Section 15 of the Negotiable Instrument Act defines the term. “Endorsement is the signature by the maker or drawer or a holder of the negotiable instrument, with or without writing, for the purpose of negotiation. Depending on the case, the endorsement is done by the holder, and if no space is left then the endorsement is done on a separate paper slip annexed which is known as “allonge”.

The person doing the endorsement is known as endorser while the person receiving such endorsed instrument is known as endorsee.

Types of Endorsements

1.Blank Endorsement

2. Full Endorsement

3.Restrictive Endorsement

4. Conditional Endorsement

5. Sans Recourse Endorsement

6. Facultative Endorsement

Blank Endorsement

Blank endorsement is an endorsement without mentioning payee’s name and allowing any party in possession of the endorsed item to execute a claim. Once the cheque is signed, it can be used in a similar manner to cash.

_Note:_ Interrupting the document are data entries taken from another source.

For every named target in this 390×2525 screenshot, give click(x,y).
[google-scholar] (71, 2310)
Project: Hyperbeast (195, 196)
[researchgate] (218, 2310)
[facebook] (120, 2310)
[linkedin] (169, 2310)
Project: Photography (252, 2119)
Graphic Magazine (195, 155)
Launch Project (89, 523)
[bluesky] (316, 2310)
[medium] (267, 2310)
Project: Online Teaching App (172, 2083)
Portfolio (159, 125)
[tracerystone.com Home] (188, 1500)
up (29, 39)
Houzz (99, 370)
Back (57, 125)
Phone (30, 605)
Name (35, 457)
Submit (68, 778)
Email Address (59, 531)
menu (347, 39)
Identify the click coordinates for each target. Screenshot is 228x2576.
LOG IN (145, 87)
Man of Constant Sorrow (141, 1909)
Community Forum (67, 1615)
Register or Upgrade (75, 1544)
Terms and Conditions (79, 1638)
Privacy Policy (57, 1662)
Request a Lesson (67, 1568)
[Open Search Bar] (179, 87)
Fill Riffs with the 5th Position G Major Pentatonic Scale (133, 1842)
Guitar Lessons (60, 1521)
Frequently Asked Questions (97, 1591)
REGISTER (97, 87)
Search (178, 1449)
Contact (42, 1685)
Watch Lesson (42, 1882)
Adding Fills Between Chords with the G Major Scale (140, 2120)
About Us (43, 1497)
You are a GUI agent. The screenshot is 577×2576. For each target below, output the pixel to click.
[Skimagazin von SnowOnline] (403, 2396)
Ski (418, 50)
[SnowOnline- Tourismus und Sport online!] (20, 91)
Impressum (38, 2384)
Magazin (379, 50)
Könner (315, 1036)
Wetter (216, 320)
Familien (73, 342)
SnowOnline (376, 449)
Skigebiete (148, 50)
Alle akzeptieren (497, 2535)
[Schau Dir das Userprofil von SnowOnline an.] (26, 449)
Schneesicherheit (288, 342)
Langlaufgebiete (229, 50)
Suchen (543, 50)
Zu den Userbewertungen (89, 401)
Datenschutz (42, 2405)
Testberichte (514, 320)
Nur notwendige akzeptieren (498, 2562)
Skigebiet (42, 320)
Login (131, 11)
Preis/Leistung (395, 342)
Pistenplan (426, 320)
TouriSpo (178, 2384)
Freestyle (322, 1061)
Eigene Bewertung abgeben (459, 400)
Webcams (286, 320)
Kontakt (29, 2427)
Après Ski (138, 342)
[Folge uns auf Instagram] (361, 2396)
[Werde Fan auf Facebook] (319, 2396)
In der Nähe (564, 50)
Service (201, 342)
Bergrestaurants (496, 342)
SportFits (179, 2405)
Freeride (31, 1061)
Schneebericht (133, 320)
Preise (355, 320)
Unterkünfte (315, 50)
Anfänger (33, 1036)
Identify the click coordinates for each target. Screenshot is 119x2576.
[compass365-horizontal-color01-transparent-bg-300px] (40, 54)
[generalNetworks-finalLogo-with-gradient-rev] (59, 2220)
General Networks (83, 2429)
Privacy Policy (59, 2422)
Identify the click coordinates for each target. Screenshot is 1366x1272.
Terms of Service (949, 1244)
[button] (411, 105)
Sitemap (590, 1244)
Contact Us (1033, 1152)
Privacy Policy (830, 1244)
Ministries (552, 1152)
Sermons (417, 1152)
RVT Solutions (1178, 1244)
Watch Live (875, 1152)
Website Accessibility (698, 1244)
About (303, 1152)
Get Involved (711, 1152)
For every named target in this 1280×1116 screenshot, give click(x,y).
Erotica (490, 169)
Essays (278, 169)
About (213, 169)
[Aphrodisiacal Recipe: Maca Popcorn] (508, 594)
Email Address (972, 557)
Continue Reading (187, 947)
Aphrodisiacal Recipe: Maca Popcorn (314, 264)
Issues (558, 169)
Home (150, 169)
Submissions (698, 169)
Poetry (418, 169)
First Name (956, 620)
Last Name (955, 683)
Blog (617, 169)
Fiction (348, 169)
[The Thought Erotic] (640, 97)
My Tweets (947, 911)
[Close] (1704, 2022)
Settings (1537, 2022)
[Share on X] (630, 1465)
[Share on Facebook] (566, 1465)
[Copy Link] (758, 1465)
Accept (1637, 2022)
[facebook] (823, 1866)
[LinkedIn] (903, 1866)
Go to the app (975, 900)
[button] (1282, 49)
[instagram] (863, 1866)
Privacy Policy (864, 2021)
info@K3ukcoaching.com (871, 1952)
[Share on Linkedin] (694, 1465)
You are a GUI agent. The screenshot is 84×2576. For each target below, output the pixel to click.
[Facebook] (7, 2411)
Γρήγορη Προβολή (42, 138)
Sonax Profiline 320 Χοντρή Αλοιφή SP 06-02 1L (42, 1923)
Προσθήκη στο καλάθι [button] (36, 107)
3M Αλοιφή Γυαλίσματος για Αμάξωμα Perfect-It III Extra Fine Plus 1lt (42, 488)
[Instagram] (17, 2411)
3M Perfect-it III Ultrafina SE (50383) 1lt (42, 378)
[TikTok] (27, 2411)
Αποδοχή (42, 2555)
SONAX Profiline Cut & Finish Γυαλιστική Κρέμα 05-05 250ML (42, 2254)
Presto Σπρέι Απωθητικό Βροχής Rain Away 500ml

Special of full endorsement:

Meaning- an endorsement in full is one where the endorser not only puts his signature on the instrument but also mentions the name of the person to whom the payment has to be made.

Restrictive endorsement:

Meaning- it is a kind of endorsement which either by express words restricts or prohibits further negotiation of the bill. The endorsement expresses that it is not a complete and unconditional transfer of the instrument but it is a mere authority to the endorsee to deal with the bill as expressed in section 50. A restrictive endorsement specifies the way in which a cheque can be negotiated. The most common form of restrictive endorsement is “account payee”.

Conditional Endorsement:

Section 52 States That If the Endorser of a Negotiable Instrument, By Express Words in The Endorsement, Makes His Liability Dependent on The Happening of a Specified Event, Such Endorsement Is Called a Conditional Endorsement. Such An Endorsement Limits the Liability of The Endorser.

3. Sans recourse endorsement: Under this endorsement, the endorser frees himself from any such liability arising from the Dishonor of the instrument. For ­­­example, pay Mr. X at his own risk.

Rules of endorsement:

* Place: The endorsement must be on the instrument. It can be either on the front or back side of the instrument. In case there is no space left on the instrument, a separate paper may be affixed to it. Such an attachment is called ‘allonge’ and should be in ink.

* Holder: The endorsement can only be made by the holder of the instrument.

* Intent to transfer: The endorsement may be made by the endorser either by signing his name on the instrument or by any words showing the intent to transfer or endorse the instrument to a specific individual.

*Delivery: The delivery of instrument must be done by the endorser or by someone on his behalf.

* Entire Bill: The endorsement should be an entire bill. A partial endorsement does not operate as a valid endorsement.

Essentials of endorsement:

The following are essentials of a valid endorsement:

i) it must be on the negotiable instrument.

ii) Signature may be made on any part of the instrument.

iii) It must be made by the maker or holder of the instrument. A stranger cannot endorse it.

iv) It must be signed by the endorser.

v) If thumb-impression, that should be attested.

vi) It may be made either by the endorser merely signing his name on the instrument or by any word showing an intention to endorse or transfer the instrument to a specified person.

vii) It must be completed by delivery of the instrument. The delivery must be made by the endorser himself or by somebody on his behalf with the intention of passing property therein.

viii) It must be an endorsement of the entire bill.